Awesome Lists containing this project

README

          

# Dual-Mode AI Search Engine

**Version**: 1.0 (May 2025)
A Flask-based search engine with hybrid retrieval (BM25 + Sentence Transformers) and Gemini API integration for code-specific and general-purpose searches. Features smart autocomplete, adjustable scoring, and highlighted results.

## Features
- **Dual Modes**: Code-specific (e.g., code snippets, error logs) and General-purpose (e.g., articles, topics) search with Auto-Detect.
- **Hybrid Retrieval**: Combines BM25 (keyword-based) and Sentence Transformer (semantic) scores via Reciprocal Rank Fusion (RRF).
- **AI Insights**: Gemini API provides query completions and contextual suggestions.
- **Web Interface**: Flask UI with search bar, mode selection, and sliders for sparse/dense scoring weights.
- **Performance**: <300ms query response for <10k documents; ~1-2 min indexing for ~1k documents.

## Requirements
- Python 3.8+
- Virtual environment (recommended)
- Dependencies: `flask`, `sentence-transformers`, `rank-bm25`, Gemini API key
- Install via: `pip install -r requirements.txt`

## Setup
1. **Clone the Repository**:
```bash
git clone
cd search_project
```
2. **Set Up Virtual Environment**:
```bash
python -m venv venv
source venv/bin/activate # On Windows: venv\Scripts\activate
```
3. **Install Dependencies**:
```bash
pip install -r requirements.txt
```
4. **Configure Gemini API**:
- Add your Gemini API key to `config.py` or as an environment variable (`GEMINI_API_KEY`).

## Usage
### 1. Build the Search Index
Index documents (code files like `.py`, `.js`, `.log` or text like `.txt`, `.md`):
```bash
python build_index_script.py --data_path ./sample_data/ --index_file search_index.pkl
```
- **Options**:
- `--data_path`: Document directory (default: `./sample_data/`).
- `--index_file`: Index save path (default: `search_index.pkl`).
- `--model_name`: Sentence Transformer model (default: `all-MiniLM-L6-v2`).
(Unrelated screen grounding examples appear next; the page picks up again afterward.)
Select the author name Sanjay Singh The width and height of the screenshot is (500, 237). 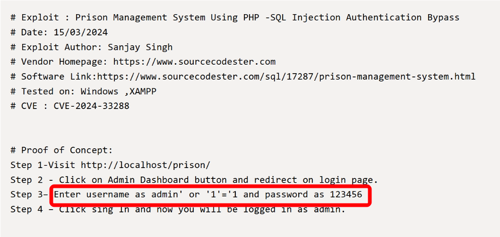tap(140, 47)
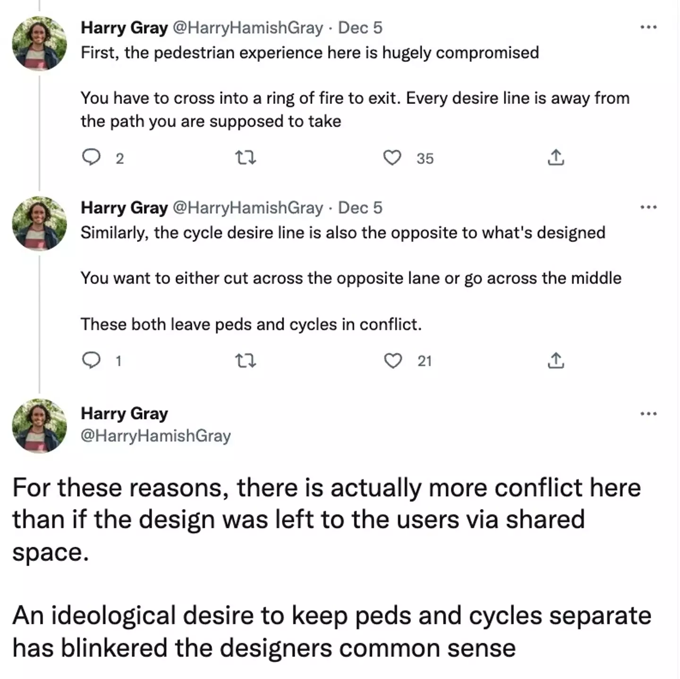Share the cycle desire line tweet
This screenshot has width=680, height=679.
556,361
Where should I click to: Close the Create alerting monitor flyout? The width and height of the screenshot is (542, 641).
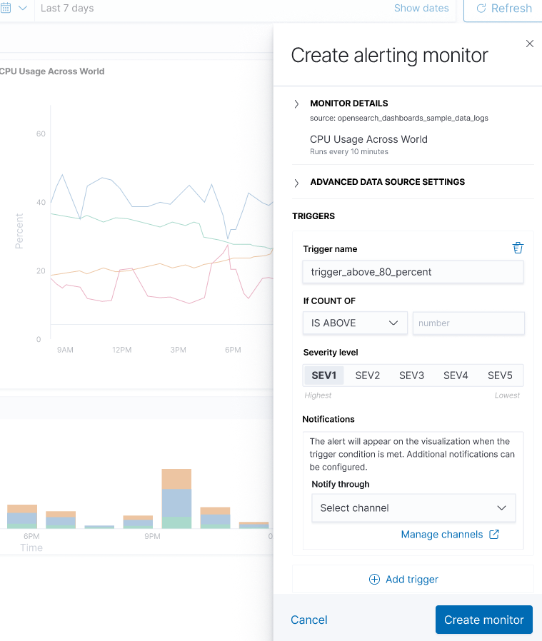(529, 44)
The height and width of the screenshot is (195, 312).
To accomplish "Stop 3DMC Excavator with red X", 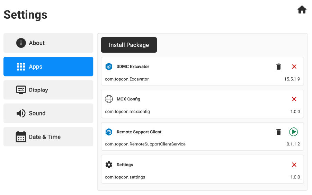I will (294, 67).
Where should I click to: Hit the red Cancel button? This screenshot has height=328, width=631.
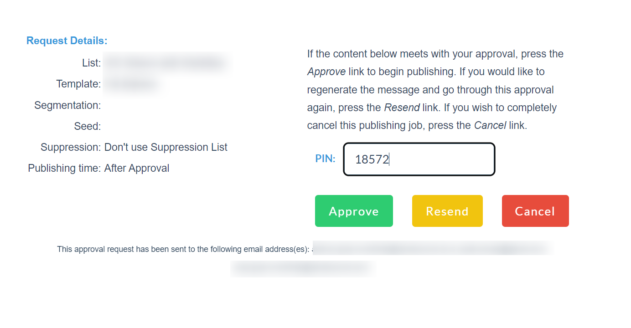535,211
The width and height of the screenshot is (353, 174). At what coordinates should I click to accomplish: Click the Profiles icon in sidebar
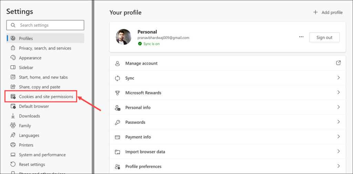tap(13, 39)
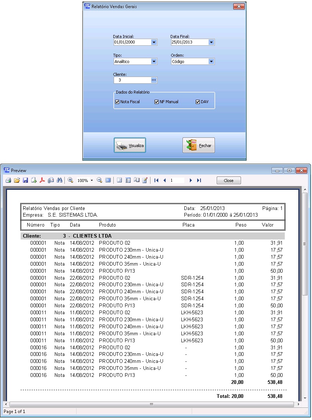
Task: Jump to the first page of the report
Action: 156,181
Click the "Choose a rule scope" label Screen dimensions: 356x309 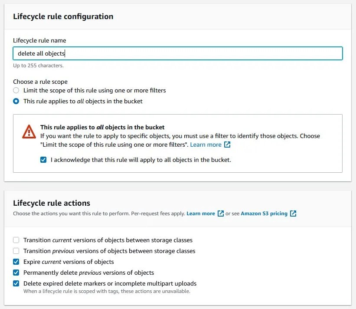coord(40,81)
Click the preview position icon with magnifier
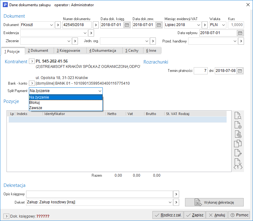253x221 pixels. coord(238,116)
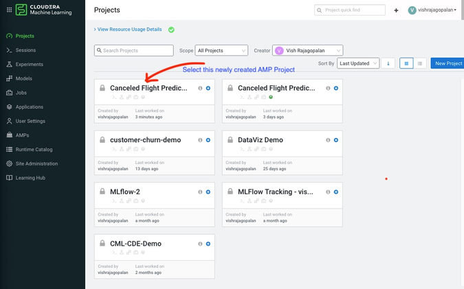
Task: Go to AMPs in the sidebar
Action: 22,135
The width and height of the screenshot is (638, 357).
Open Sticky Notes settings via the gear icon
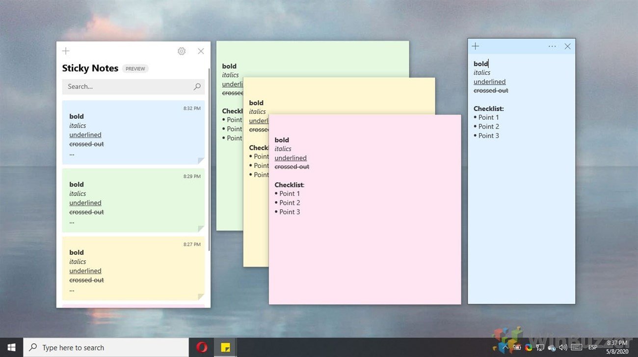(x=182, y=51)
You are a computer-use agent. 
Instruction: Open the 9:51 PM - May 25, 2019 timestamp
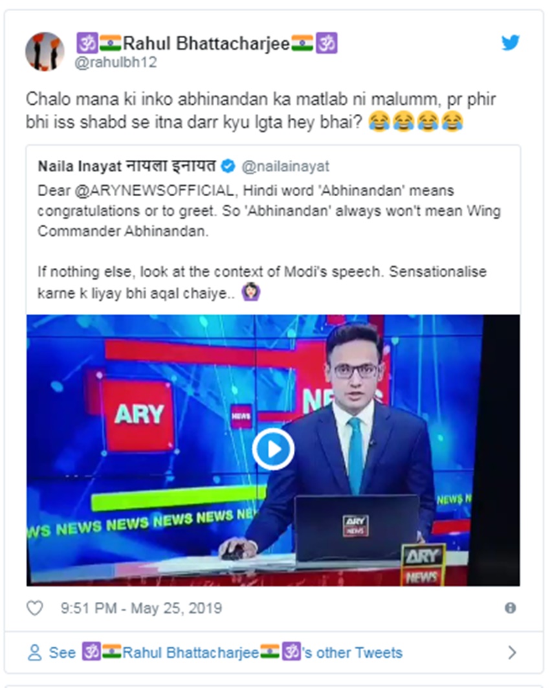pos(141,608)
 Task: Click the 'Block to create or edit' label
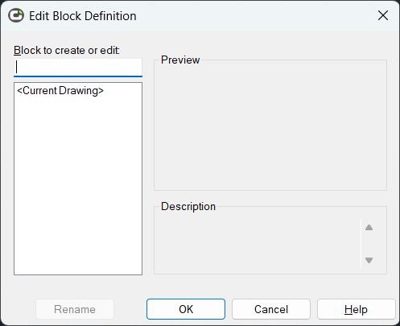pyautogui.click(x=67, y=50)
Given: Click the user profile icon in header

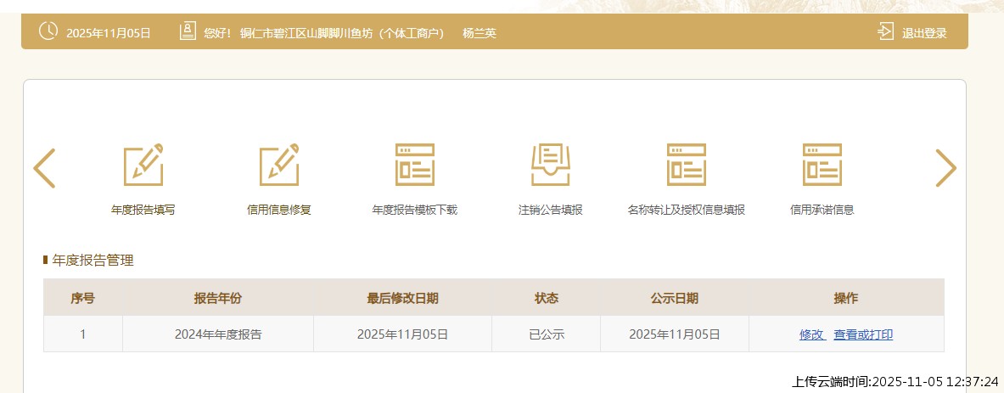Looking at the screenshot, I should (x=188, y=32).
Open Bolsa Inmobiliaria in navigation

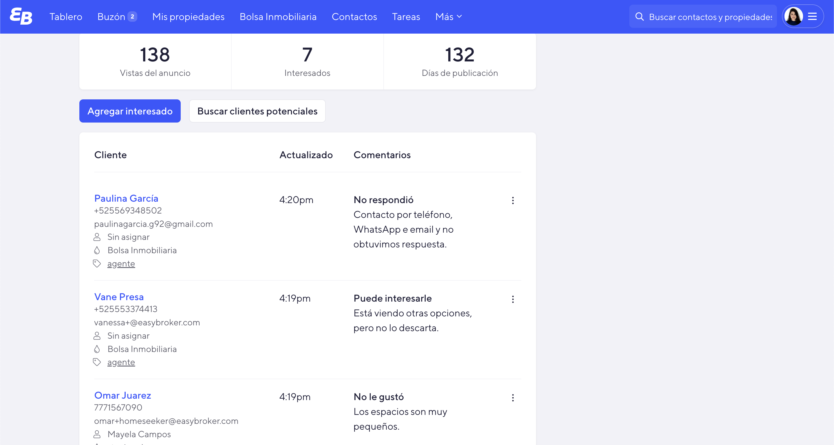(x=278, y=17)
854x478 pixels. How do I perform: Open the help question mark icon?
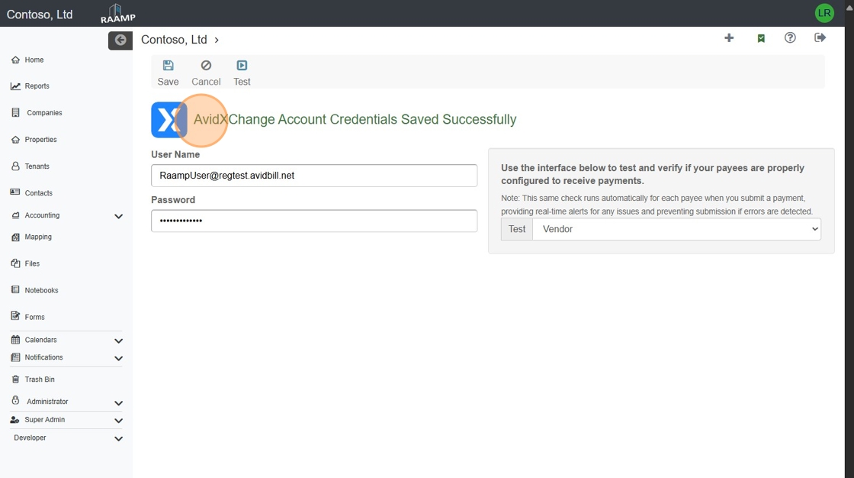790,38
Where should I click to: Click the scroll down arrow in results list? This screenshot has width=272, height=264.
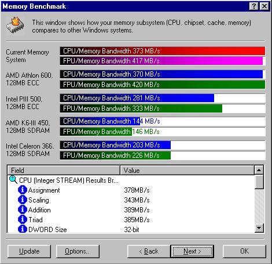(259, 228)
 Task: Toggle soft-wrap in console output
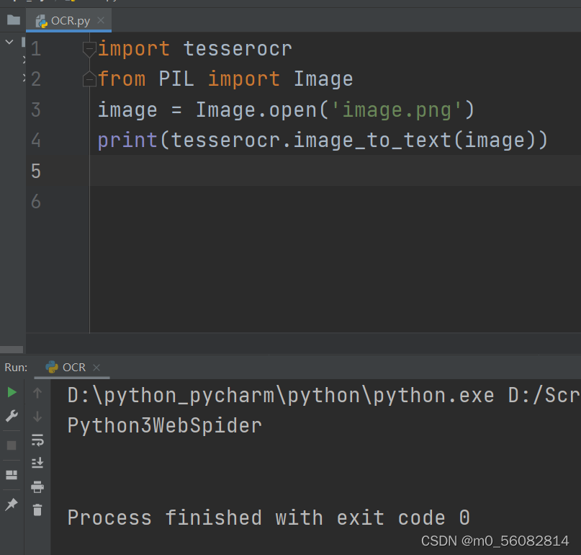click(x=37, y=440)
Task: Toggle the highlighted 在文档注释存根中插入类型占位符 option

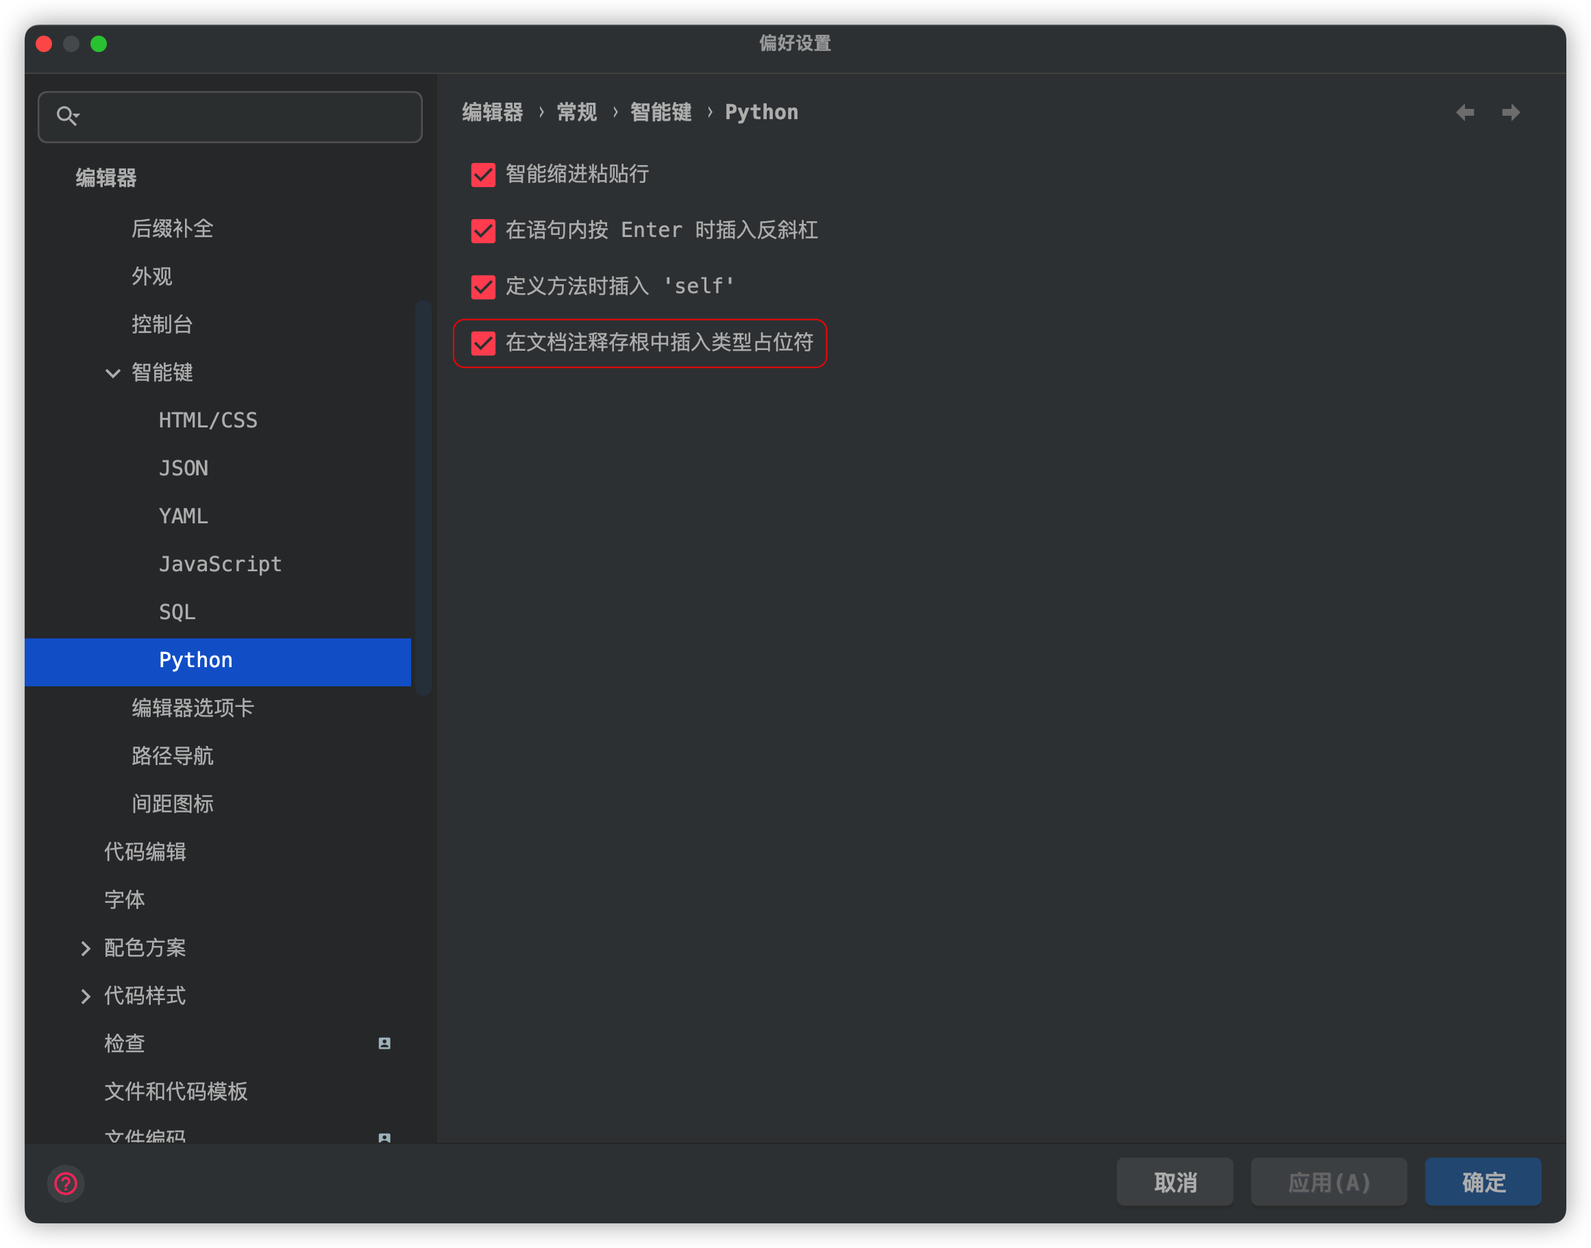Action: click(x=483, y=343)
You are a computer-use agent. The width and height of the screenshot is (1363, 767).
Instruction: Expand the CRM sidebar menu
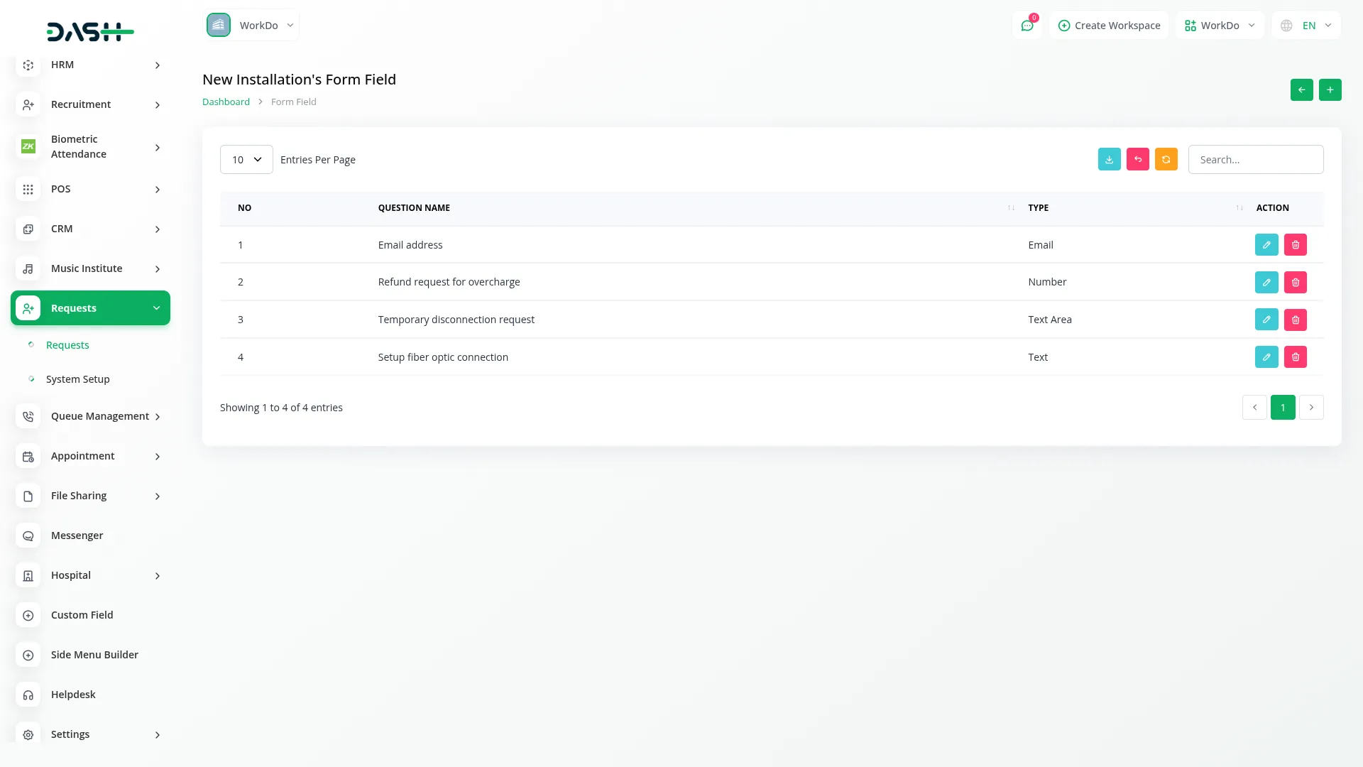click(x=90, y=229)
Use `NONE` to disable dense embeddings.
- `--force_re_embed`: Recompute embeddings.
- `--log_level`: Logging level (DEBUG, INFO, WARNING, ERROR; default: INFO).

### 2. Run the Search Application
Start the Flask app:
```bash
python app.py
```
- Access at `http://localhost:5001` (check terminal for exact address).
- UI includes search bar, mode selector (Code, General, Auto-Detect), and scoring sliders.

### 3. Perform Searches
- **Code Search**:
- Mode: Select "Code" or use Auto-Detect.
- Queries: Code snippets (e.g., `def example_function():`), errors (e.g., `TypeError: 'NoneType' object is not subscriptable`), or API issues (e.g., `Flask route not found`).
- Results: Code, logs, or stack traces with highlighted matches; AI suggestions for fixes.
- **General Search**:
- Mode: Select "General" or use Auto-Detect.
- Queries: Topics (e.g., `machine learning basics`), questions (e.g., `What is BM25?`), or keywords (e.g., `search engine optimization`).
- Results: Articles or tools with highlighted snippets; AI summaries.
- **Auto-Detect**: Automatically selects mode based on query (code syntax vs. natural language).
- **Smart Autocomplete**: Gemini API suggests completions tailored to mode.

### 4. Customize Search
- Adjust sparse (`sparse_weight`) and dense (`dense_weight`) scoring via UI sliders (0 to 1).
- Optimize indexing/search speed by disabling dense embeddings (`--model_name NONE`).
- Tune `max_chunk_size` and `chunk_overlap` in `search_engine.py` for precision vs. speed.

## Performance
- **Query Speed**: <300ms for <10k documents on mid-tier hardware (8GB RAM, 4-core CPU).
- **Indexing**: ~1-2 minutes for ~1k documents.
- **Tips**:
- Use BM25 (sparse) for faster keyword searches.
- Disable dense embeddings for quicker indexing.
- Adjust chunk sizes in `search_engine.py` for performance.

## Project Structure
```
search_project/
├── app.py # Flask web app
├── build_index_script.py # Index builder
├── search_engine.py # Core search logic
├── sample_data/ # Sample documents
├── templates/ # HTML templates
├── static/ # CSS/JS for UI
└── requirements.txt # Dependencies
```

## Contributing
- Report issues or suggest features via the repository's issue tracker.
- Submit pull requests with clear descriptions of changes.

## License
MIT License. See `LICENSE` for details.

## Screenshots
Refer to the repository's `/docs` folder or issue tracker for UI screenshots and demo visuals.